Duplicate all of the following lines without any changes.

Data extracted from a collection
######
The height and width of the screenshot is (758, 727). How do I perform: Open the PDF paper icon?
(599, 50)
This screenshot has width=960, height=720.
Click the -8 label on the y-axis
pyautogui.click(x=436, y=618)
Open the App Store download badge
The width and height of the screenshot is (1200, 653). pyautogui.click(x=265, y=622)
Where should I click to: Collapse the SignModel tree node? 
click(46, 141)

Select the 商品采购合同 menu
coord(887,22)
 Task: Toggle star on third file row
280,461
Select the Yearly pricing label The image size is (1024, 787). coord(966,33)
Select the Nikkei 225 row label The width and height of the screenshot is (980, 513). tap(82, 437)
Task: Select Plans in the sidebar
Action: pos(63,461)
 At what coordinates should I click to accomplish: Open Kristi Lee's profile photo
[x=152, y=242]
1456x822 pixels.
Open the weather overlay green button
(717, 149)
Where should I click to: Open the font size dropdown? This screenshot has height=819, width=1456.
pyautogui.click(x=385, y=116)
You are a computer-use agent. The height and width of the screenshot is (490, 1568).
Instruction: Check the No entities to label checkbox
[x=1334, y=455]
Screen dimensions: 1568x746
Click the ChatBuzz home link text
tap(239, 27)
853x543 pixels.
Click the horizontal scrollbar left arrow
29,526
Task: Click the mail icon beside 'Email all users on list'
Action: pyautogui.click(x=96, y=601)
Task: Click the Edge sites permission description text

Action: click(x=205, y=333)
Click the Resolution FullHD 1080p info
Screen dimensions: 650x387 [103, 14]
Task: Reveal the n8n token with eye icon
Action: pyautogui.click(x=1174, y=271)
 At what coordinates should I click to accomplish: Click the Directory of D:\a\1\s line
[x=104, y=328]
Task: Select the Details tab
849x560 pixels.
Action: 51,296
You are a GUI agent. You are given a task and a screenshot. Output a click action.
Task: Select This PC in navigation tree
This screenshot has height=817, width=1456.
######
▶ **Response to this task**:
The height and width of the screenshot is (758, 727). How do I perform: Open the PDF paper icon?
(599, 50)
This screenshot has width=960, height=720.
Click the -8 label on the y-axis
pyautogui.click(x=436, y=618)
Open the App Store download badge
The width and height of the screenshot is (1200, 653). pyautogui.click(x=265, y=622)
Where should I click to: Collapse the SignModel tree node? 
click(46, 141)

Select the 商品采购合同 menu
coord(887,22)
 Task: Toggle star on third file row
280,461
Select the Yearly pricing label The image size is (1024, 787). coord(966,33)
Select the Nikkei 225 row label The width and height of the screenshot is (980, 513). tap(82, 437)
Task: Select Plans in the sidebar
Action: pos(63,461)
 At what coordinates should I click to accomplish: Open Kristi Lee's profile photo
[x=152, y=242]
1456x822 pixels.
Open the weather overlay green button
(717, 149)
Where should I click to: Open the font size dropdown? This screenshot has height=819, width=1456.
pyautogui.click(x=385, y=116)
You are a computer-use agent. The height and width of the screenshot is (490, 1568).
Instruction: Check the No entities to label checkbox
[x=1334, y=455]
Screen dimensions: 1568x746
Click the ChatBuzz home link text
tap(239, 27)
853x543 pixels.
Click the horizontal scrollbar left arrow
29,526
Task: Click the mail icon beside 'Email all users on list'
Action: pyautogui.click(x=96, y=601)
Task: Click the Edge sites permission description text

Action: click(x=205, y=333)
Click the Resolution FullHD 1080p info
Screen dimensions: 650x387 [103, 14]
Task: Reveal the n8n token with eye icon
Action: pyautogui.click(x=1174, y=271)
 At what coordinates should I click to accomplish: Click the Directory of D:\a\1\s line
[x=104, y=328]
Task: Select the Details tab
849x560 pixels.
Action: 51,296
You are a GUI agent. You are given a task and a screenshot. Output a click action.
Task: Select This PC in navigation tree
This screenshot has height=817, width=1456.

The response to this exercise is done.